*How to complete this task*: Except for images, print the whole listing verbatim.

*Extracted information*:
----------

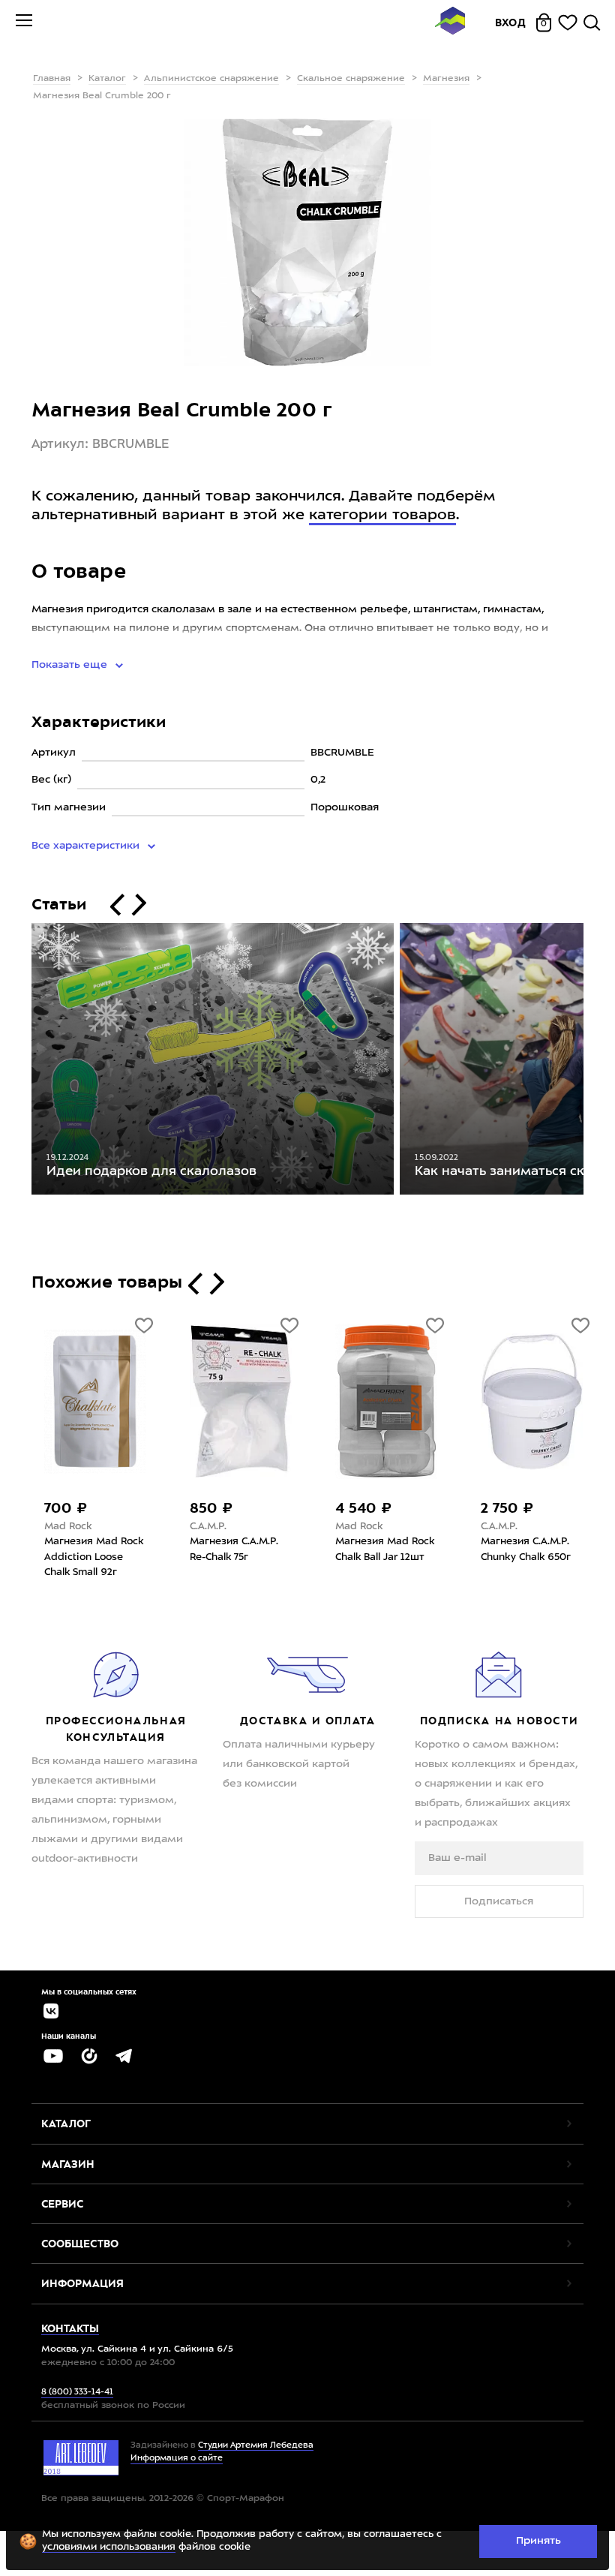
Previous (20, 1062)
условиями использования (109, 2547)
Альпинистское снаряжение (211, 78)
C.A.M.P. (208, 1526)
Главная (51, 78)
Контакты (70, 2328)
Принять (538, 2540)
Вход (510, 23)
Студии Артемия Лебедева (256, 2446)
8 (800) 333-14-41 (77, 2392)
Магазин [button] (67, 2164)
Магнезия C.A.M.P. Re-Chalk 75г (234, 1549)
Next (594, 1062)
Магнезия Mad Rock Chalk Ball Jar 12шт (384, 1549)
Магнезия (446, 78)
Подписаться (498, 1901)
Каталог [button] (66, 2124)
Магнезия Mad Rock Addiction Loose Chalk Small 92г (93, 1557)
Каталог (107, 78)
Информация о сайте (176, 2458)
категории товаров (382, 515)
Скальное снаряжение (351, 78)
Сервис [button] (62, 2204)
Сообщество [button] (79, 2244)
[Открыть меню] (24, 22)
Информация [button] (82, 2283)
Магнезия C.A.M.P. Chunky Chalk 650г (526, 1549)
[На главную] (450, 23)
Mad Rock (68, 1526)
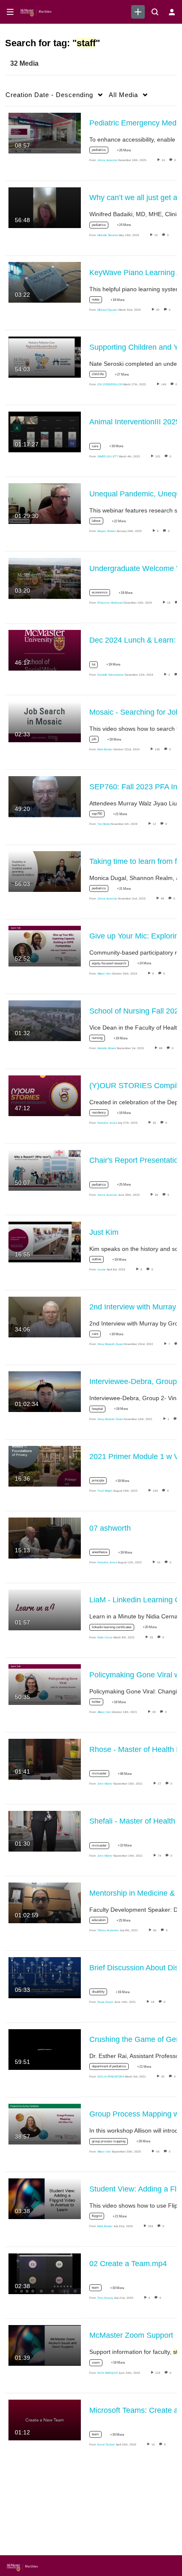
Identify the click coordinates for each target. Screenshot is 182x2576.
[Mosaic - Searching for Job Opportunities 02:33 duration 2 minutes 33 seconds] (44, 721)
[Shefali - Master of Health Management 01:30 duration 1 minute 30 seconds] (44, 1830)
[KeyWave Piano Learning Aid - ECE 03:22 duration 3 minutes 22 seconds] (44, 281)
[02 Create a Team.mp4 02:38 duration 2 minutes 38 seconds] (44, 2273)
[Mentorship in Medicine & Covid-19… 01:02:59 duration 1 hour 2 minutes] (44, 1902)
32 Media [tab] (24, 63)
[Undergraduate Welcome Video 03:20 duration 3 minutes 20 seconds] (44, 577)
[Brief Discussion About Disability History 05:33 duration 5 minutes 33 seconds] (44, 1977)
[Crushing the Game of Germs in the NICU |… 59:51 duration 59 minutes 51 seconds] (44, 2048)
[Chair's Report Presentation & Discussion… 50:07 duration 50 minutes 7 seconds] (44, 1170)
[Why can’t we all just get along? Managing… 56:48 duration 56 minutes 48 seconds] (44, 207)
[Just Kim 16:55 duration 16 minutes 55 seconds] (44, 1241)
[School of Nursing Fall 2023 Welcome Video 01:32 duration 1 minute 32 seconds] (44, 1020)
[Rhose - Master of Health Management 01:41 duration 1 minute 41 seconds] (44, 1758)
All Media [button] (123, 94)
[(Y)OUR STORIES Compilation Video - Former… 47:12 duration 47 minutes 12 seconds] (44, 1095)
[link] (138, 12)
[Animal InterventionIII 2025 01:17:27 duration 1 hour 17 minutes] (44, 431)
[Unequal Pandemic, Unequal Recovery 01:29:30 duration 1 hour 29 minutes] (44, 503)
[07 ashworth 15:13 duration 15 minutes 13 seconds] (44, 1537)
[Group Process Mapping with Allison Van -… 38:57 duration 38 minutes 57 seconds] (44, 2123)
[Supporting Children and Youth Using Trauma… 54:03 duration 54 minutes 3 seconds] (44, 356)
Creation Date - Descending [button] (49, 94)
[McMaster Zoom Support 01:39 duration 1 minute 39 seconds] (44, 2345)
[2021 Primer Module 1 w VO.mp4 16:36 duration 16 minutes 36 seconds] (44, 1465)
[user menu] (172, 12)
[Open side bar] (10, 12)
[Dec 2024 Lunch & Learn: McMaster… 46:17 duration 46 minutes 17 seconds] (44, 649)
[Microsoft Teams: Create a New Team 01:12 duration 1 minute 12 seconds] (44, 2419)
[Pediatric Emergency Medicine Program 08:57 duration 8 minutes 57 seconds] (44, 132)
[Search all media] (155, 12)
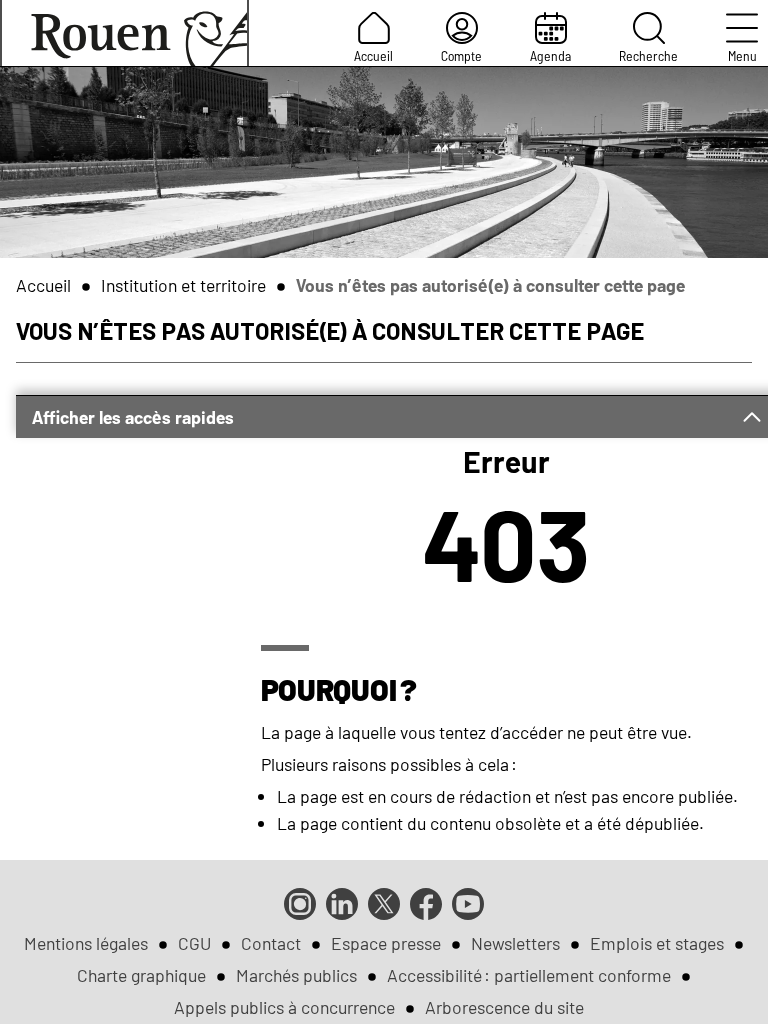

----------

*Solution to this exercise*:
Previous (20, 1062)
условиями использования (109, 2547)
Альпинистское снаряжение (211, 78)
C.A.M.P. (208, 1526)
Главная (51, 78)
Контакты (70, 2328)
Принять (538, 2540)
Вход (510, 23)
Студии Артемия Лебедева (256, 2446)
8 (800) 333-14-41 (77, 2392)
Магазин [button] (67, 2164)
Магнезия C.A.M.P. Re-Chalk 75г (234, 1549)
Next (594, 1062)
Магнезия Mad Rock Chalk Ball Jar 12шт (384, 1549)
Магнезия (446, 78)
Подписаться (498, 1901)
Каталог [button] (66, 2124)
Магнезия Mad Rock Addiction Loose Chalk Small 92г (93, 1557)
Каталог (107, 78)
Информация о сайте (176, 2458)
категории товаров (382, 515)
Скальное снаряжение (351, 78)
Сервис [button] (62, 2204)
Сообщество [button] (79, 2244)
[Открыть меню] (24, 22)
Информация [button] (82, 2283)
Магнезия C.A.M.P. Chunky Chalk 650г (526, 1549)
[На главную] (450, 23)
Mad Rock (68, 1526)
Identify the click coordinates for each target. Screenshot is 182x2576.
[Mosaic - Searching for Job Opportunities 02:33 duration 2 minutes 33 seconds] (44, 721)
[Shefali - Master of Health Management 01:30 duration 1 minute 30 seconds] (44, 1830)
[KeyWave Piano Learning Aid - ECE 03:22 duration 3 minutes 22 seconds] (44, 281)
[02 Create a Team.mp4 02:38 duration 2 minutes 38 seconds] (44, 2273)
[Mentorship in Medicine & Covid-19… 01:02:59 duration 1 hour 2 minutes] (44, 1902)
32 Media [tab] (24, 63)
[Undergraduate Welcome Video 03:20 duration 3 minutes 20 seconds] (44, 577)
[Brief Discussion About Disability History 05:33 duration 5 minutes 33 seconds] (44, 1977)
[Crushing the Game of Germs in the NICU |… 59:51 duration 59 minutes 51 seconds] (44, 2048)
[Chair's Report Presentation & Discussion… 50:07 duration 50 minutes 7 seconds] (44, 1170)
[Why can’t we all just get along? Managing… 56:48 duration 56 minutes 48 seconds] (44, 207)
[Just Kim 16:55 duration 16 minutes 55 seconds] (44, 1241)
[School of Nursing Fall 2023 Welcome Video 01:32 duration 1 minute 32 seconds] (44, 1020)
[Rhose - Master of Health Management 01:41 duration 1 minute 41 seconds] (44, 1758)
All Media [button] (123, 94)
[(Y)OUR STORIES Compilation Video - Former… 47:12 duration 47 minutes 12 seconds] (44, 1095)
[link] (138, 12)
[Animal InterventionIII 2025 01:17:27 duration 1 hour 17 minutes] (44, 431)
[Unequal Pandemic, Unequal Recovery 01:29:30 duration 1 hour 29 minutes] (44, 503)
[07 ashworth 15:13 duration 15 minutes 13 seconds] (44, 1537)
[Group Process Mapping with Allison Van -… 38:57 duration 38 minutes 57 seconds] (44, 2123)
[Supporting Children and Youth Using Trauma… 54:03 duration 54 minutes 3 seconds] (44, 356)
Creation Date - Descending [button] (49, 94)
[McMaster Zoom Support 01:39 duration 1 minute 39 seconds] (44, 2345)
[2021 Primer Module 1 w VO.mp4 16:36 duration 16 minutes 36 seconds] (44, 1465)
[user menu] (172, 12)
[Open side bar] (10, 12)
[Dec 2024 Lunch & Learn: McMaster… 46:17 duration 46 minutes 17 seconds] (44, 649)
[Microsoft Teams: Create a New Team 01:12 duration 1 minute 12 seconds] (44, 2419)
[Pediatric Emergency Medicine Program 08:57 duration 8 minutes 57 seconds] (44, 132)
[Search all media] (155, 12)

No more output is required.